Different programs which count one-word frequency, one-word frequency using one list as a source with Distributed Cache and double-word frequency in a given file.
-
OneWordCount.jar OneWordCount.java & class #This is the driver class OneWordMapper.java & class #This is the mapper class SumReducer.java & class #This is the reducer class
-
DoubleWordCount.jar DoubleWordCount.java & class #This is the driver class DoubleWordMapper.java & class #This is the mapper class SumReducer.java & class #This is the reducer class
-
CacheWordCount.jar WordCount.java & class #This is the driver class WordMapper.java & class #This is the mapper class SumReducer.java & class #This is the reducer class
- One Word Count - This program takes a list of input files and generates files containing words and their respective counts in the given input files.
a.

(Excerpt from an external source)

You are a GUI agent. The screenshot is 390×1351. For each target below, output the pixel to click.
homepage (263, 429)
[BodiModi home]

OneWordCount.java This is the driver class. In the driver class, a Job instance in initialized and is configured. Various facets of the job, such as the input/output paths (passed via the command line), key/value types, input/output formats etc. are configured in the Job Configuration. It then calls the waitForCompletion to submit the job and monitor its progress.
b. OneWordMapper.java This class is the mapper class. It receives a key and single line as value in input. The line is then tokenized into words and for each word a key/value pair of the form <word, 1> is set in the Job Context.

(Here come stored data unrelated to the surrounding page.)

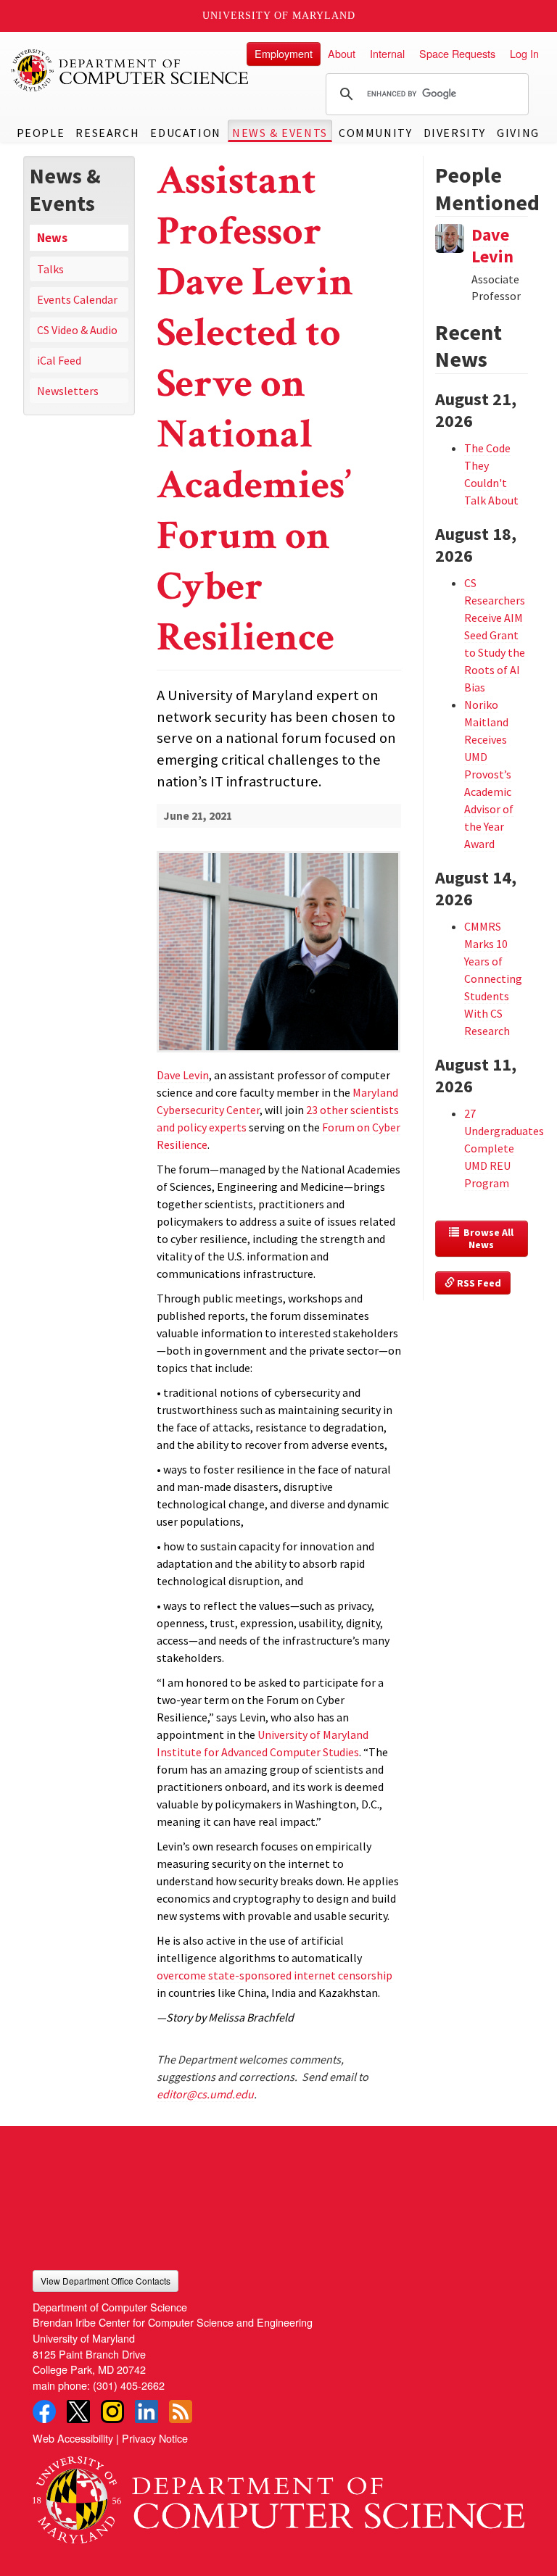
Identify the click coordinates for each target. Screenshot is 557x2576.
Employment (284, 53)
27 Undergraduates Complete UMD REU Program (504, 1148)
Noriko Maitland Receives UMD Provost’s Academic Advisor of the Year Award (488, 774)
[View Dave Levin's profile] (449, 237)
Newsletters (68, 390)
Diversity (455, 132)
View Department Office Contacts (105, 2280)
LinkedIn (146, 2411)
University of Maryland (278, 15)
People (41, 132)
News (52, 238)
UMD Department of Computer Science (130, 70)
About (341, 53)
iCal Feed (59, 360)
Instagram (112, 2411)
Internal (387, 53)
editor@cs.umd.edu (205, 2094)
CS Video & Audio (77, 330)
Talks (50, 269)
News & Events (280, 132)
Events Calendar (77, 299)
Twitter (78, 2411)
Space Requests (457, 53)
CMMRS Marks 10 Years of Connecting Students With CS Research (493, 978)
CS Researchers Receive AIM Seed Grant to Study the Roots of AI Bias (494, 635)
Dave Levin (492, 245)
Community (375, 132)
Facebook (44, 2411)
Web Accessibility (73, 2438)
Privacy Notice (155, 2438)
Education (185, 132)
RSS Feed (478, 1282)
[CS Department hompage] (278, 2495)
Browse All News (487, 1239)
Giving (518, 132)
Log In (524, 53)
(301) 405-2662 (129, 2385)
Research (107, 132)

c. SumReducer.java This class is the reducer class. It receives a key- a single word and a list of counts for that word. It will then sum up the counts to produce the final output key/value pair as <word, count>
- Double Word Count - This program takes a list of input files and generates files containing double words and their respective counts in the given input files.
a. DoubleWordCount.java This program is same as OneWordCount.java which is the driver class for the Double Word Count Job.

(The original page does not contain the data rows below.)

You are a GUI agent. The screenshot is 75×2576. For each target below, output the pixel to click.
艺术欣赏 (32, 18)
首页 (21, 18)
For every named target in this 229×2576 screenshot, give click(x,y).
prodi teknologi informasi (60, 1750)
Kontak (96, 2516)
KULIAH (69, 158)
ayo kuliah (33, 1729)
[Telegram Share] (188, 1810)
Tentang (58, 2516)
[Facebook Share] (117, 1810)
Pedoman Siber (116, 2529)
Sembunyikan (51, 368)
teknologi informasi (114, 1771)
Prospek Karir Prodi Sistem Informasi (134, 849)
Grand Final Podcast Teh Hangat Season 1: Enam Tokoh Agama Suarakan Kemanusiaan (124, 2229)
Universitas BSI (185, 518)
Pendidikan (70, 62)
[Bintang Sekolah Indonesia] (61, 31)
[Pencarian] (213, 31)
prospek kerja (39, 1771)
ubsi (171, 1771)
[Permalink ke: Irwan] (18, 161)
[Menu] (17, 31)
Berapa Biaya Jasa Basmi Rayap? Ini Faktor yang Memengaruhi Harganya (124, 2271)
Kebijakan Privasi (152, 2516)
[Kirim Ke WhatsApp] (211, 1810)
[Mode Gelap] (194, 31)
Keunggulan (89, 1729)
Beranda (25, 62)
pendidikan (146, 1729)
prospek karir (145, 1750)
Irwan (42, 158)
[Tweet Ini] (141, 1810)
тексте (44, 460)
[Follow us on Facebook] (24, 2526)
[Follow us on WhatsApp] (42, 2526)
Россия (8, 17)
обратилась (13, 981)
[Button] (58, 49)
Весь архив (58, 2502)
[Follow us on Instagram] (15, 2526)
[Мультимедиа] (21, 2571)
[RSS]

b. DoubleWordMapper.java This class is the mapper class for Double Word Count Job. It differs from One Word Mapper in that it outputs a key/value pair of the form <previousWord currentWord, 1>. The previous token is initialized before the while loop to the first word for the line. For every next word in the while loop, we form a new key – ‘previous token space current token’. And this key is set with the value 1 in the context. The current token now becomes the previous token.
c. SumReducer.java This class is similar to One Word Count Job reducer class and it just sums up the counts for the double word pairs.
- Distributed Cache Word Count
a. WordCount.java This is the main class. It implements Tool interface to handle custom arguments to the program. The run method is called by the ToolRunner with the command-line arguments. The run method loops through the commandline arguments to find the location for the small word list file. It then sets this file for distributed caching in the job context by calling addCacheFile method on the job instance.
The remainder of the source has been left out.